Microsoft has announced that a new vulnerability in its flagship server software IIS is being used by hackers to perpetuate attacks against servers it is running on. Details of the vulnerability are available on the Milw0rm website.
Earlier on Monday, Microsoft revealed the Internet Information Services (IIS) vulnerability. As of Saturday, it is still working on security patch for fixing the vulnerability. Meanwhile, Microsoft has announced measures for temporarily fixing the issue by disabling variable features of the vulnerable FTP service in which the vulnerability was discovered.
The vulnerability allows arbitrary code to be executed on the server using FTP on IIS 5.0. This can be used to conduct a DDOS (direct denial-of-service) attack using FTP on IIS 5.1, 6.0 and 7.0. The current version of IIS i.e. 7.5 isn’t affected and so FTP 7.5 can be downloaded and installed on IIS 7.0 to provide temporary protection.
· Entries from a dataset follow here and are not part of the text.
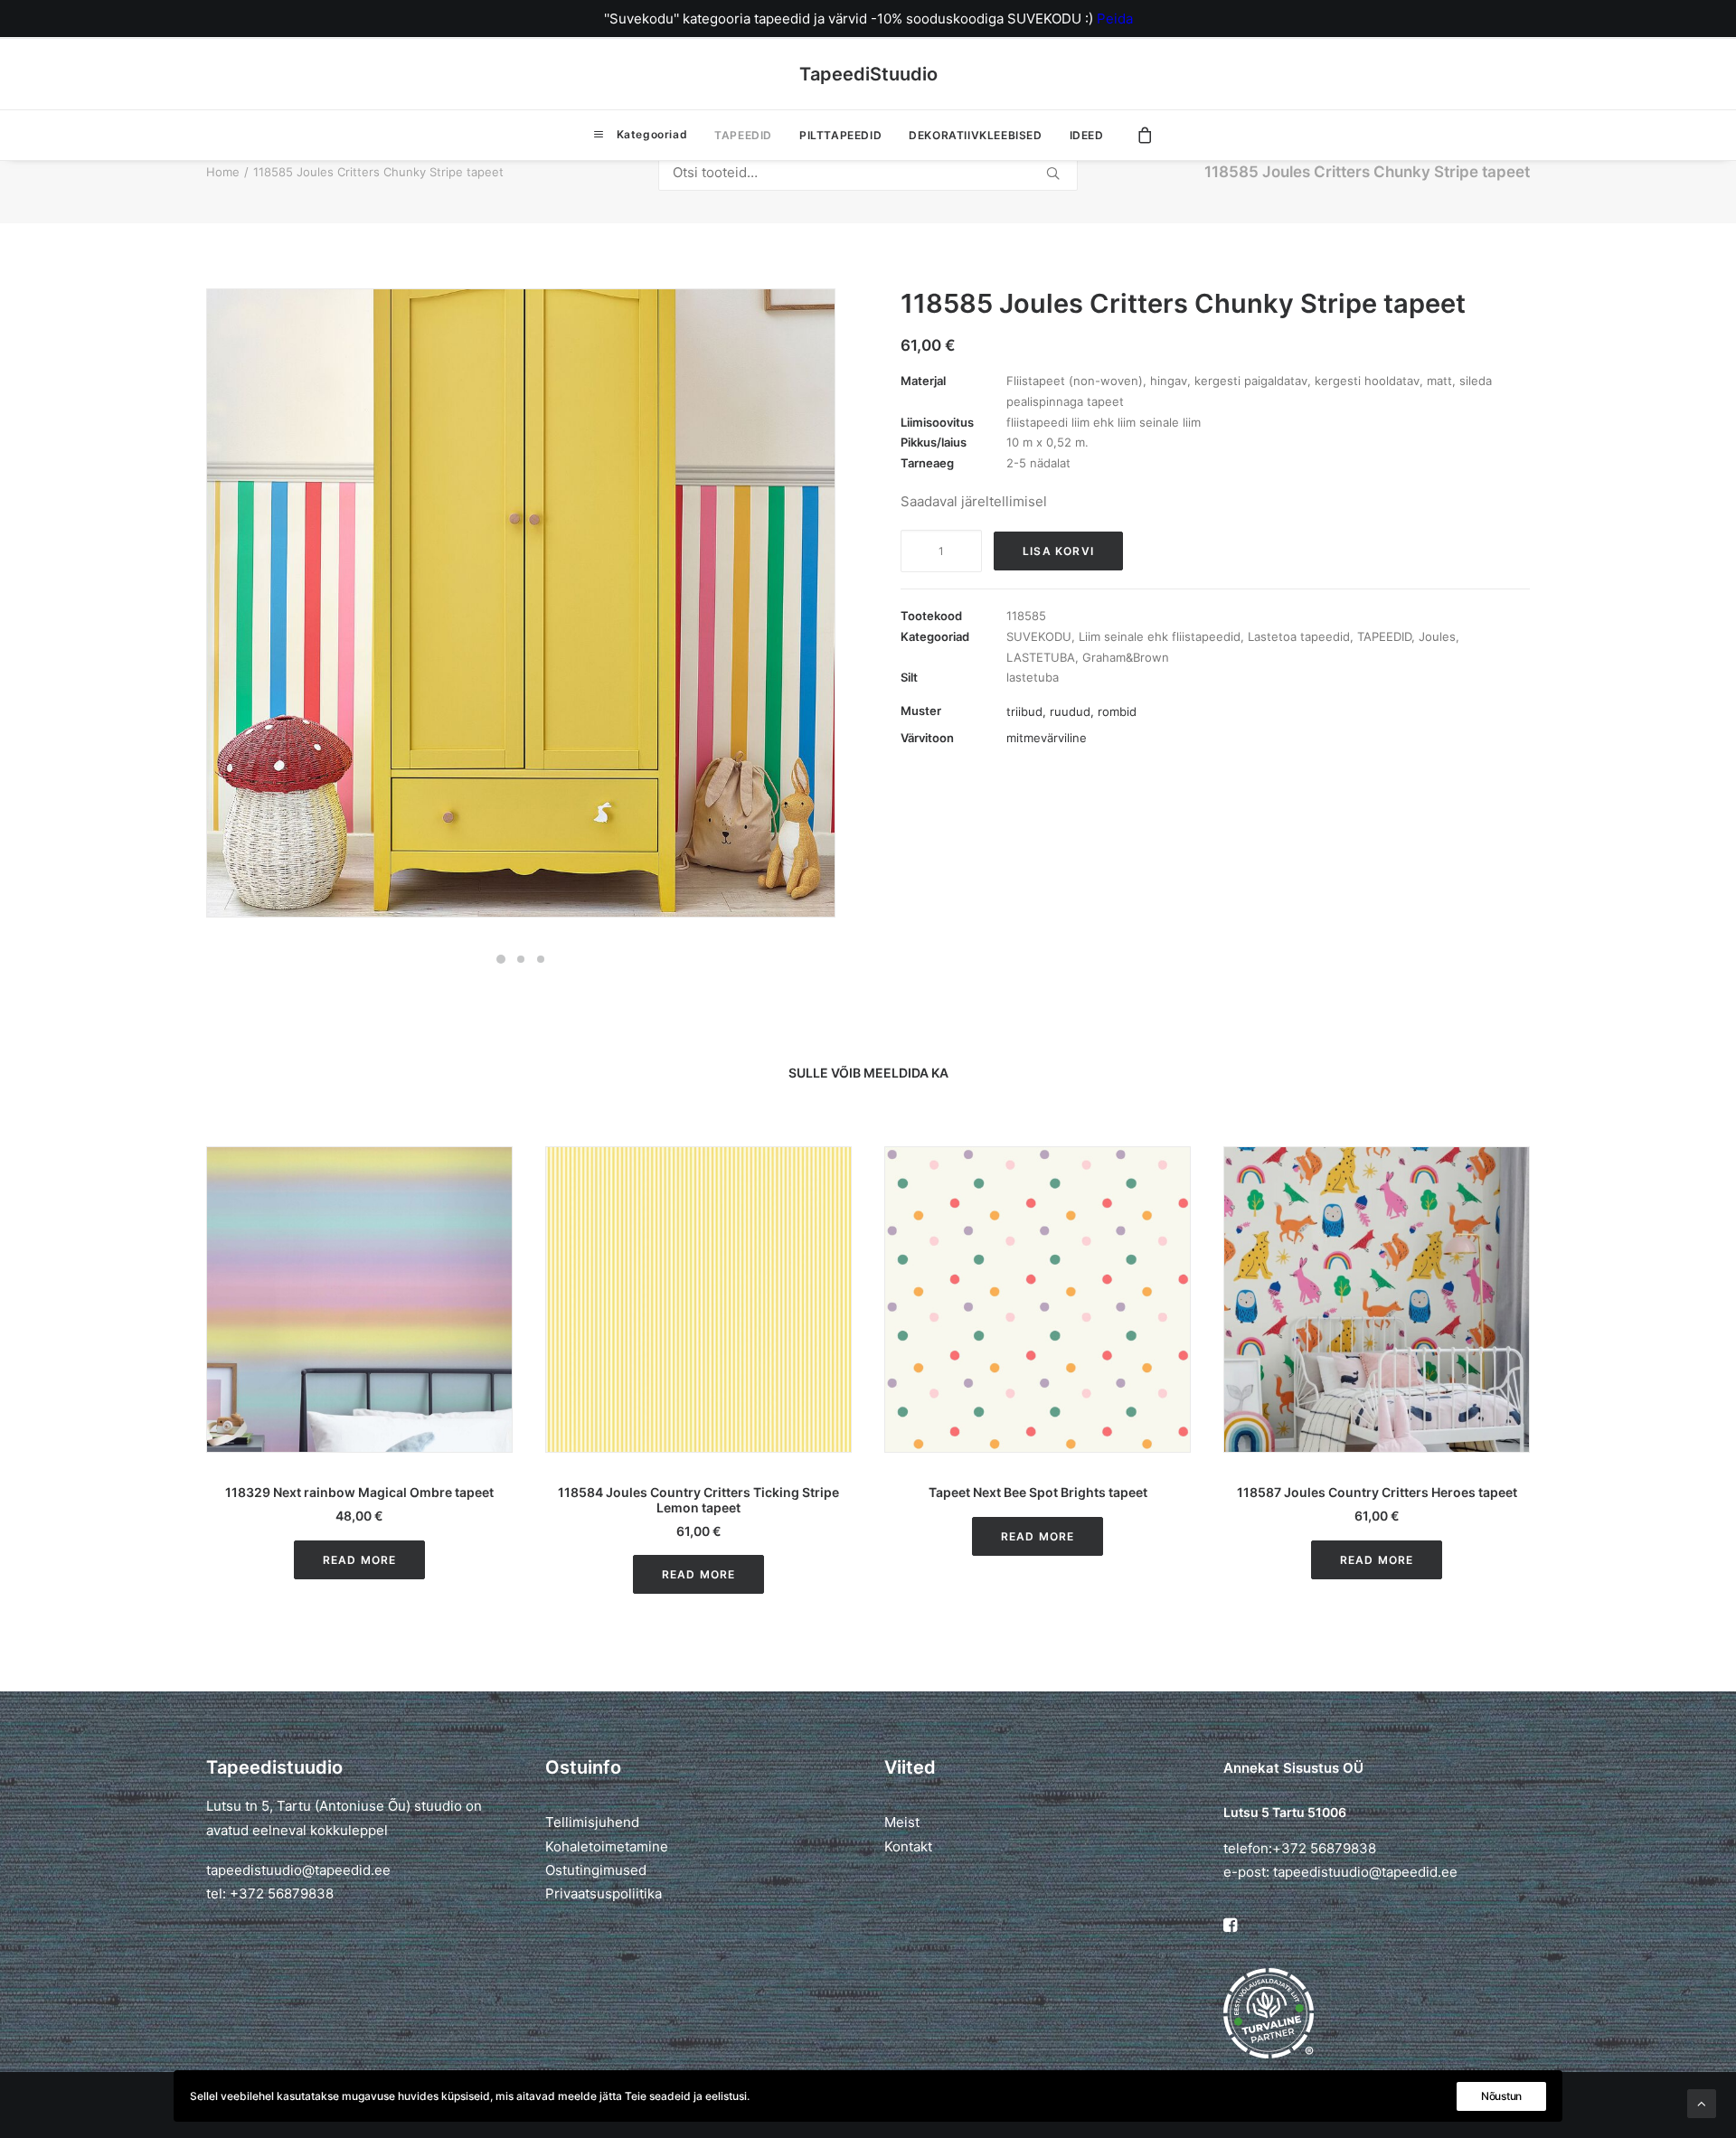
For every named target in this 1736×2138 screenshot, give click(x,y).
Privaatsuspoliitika (603, 1893)
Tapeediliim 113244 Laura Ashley (1444, 1492)
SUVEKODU (1038, 636)
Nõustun (1501, 2096)
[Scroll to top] (1701, 2102)
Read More (427, 1574)
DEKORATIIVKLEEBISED (975, 135)
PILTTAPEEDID (840, 135)
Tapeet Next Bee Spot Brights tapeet (765, 1492)
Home (223, 172)
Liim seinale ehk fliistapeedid (1160, 636)
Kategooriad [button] (650, 134)
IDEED (1087, 135)
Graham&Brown (1125, 657)
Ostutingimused (595, 1870)
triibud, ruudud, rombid (1071, 711)
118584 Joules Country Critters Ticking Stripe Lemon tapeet (426, 1499)
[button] (426, 1299)
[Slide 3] (541, 959)
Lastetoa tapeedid (1299, 636)
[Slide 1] (501, 959)
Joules (1437, 636)
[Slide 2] (521, 959)
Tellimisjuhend (592, 1822)
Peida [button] (1115, 18)
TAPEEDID (743, 135)
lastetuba (1032, 677)
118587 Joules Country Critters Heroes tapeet (1105, 1492)
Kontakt (908, 1846)
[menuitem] (640, 134)
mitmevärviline (1046, 737)
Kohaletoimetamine (606, 1846)
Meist (902, 1822)
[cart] (1146, 134)
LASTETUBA (1040, 657)
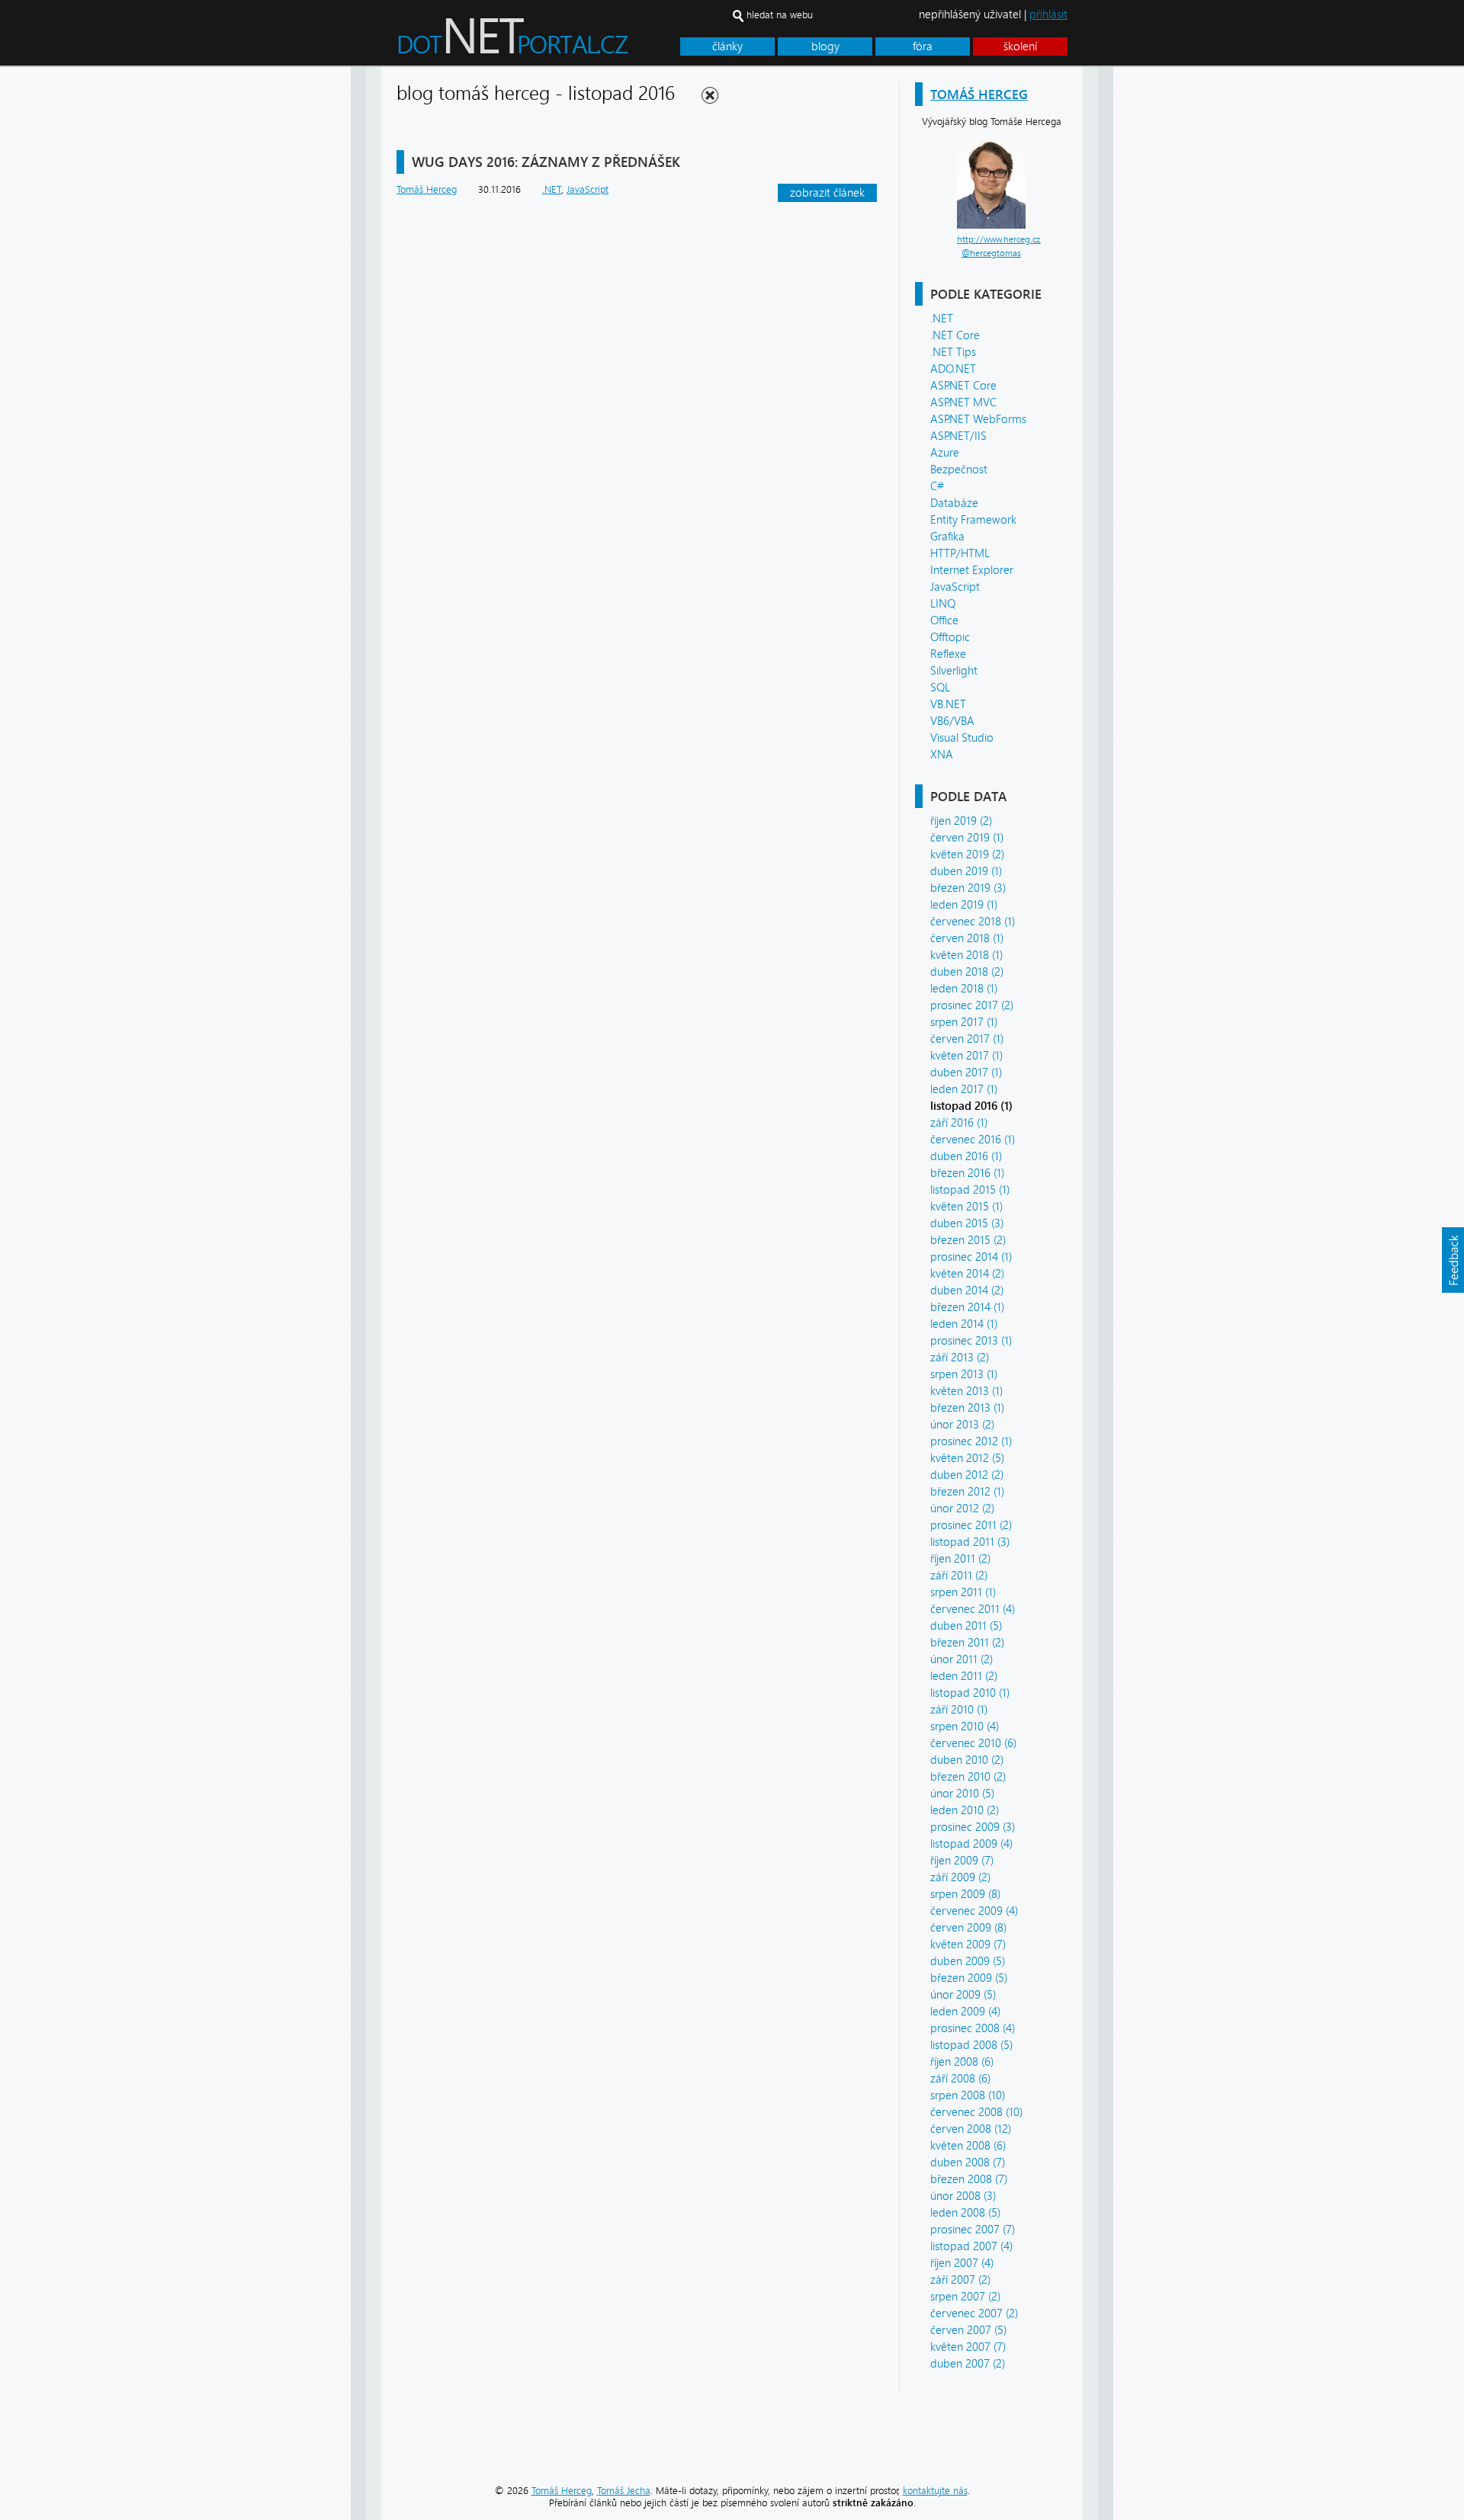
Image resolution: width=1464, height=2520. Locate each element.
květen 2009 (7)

Alan Wallace, senior communications manager for Microsoft’s security response team said, “Customers should be aware that the Download Center has FTP 7.5 available for Windows Vista and Windows Server 2008. FTP 7.5 is not vulnerable to any of these exploits.”
Earlier, the software giant said it was investigating a vulnerability only with versions 5 and 6 of IIS.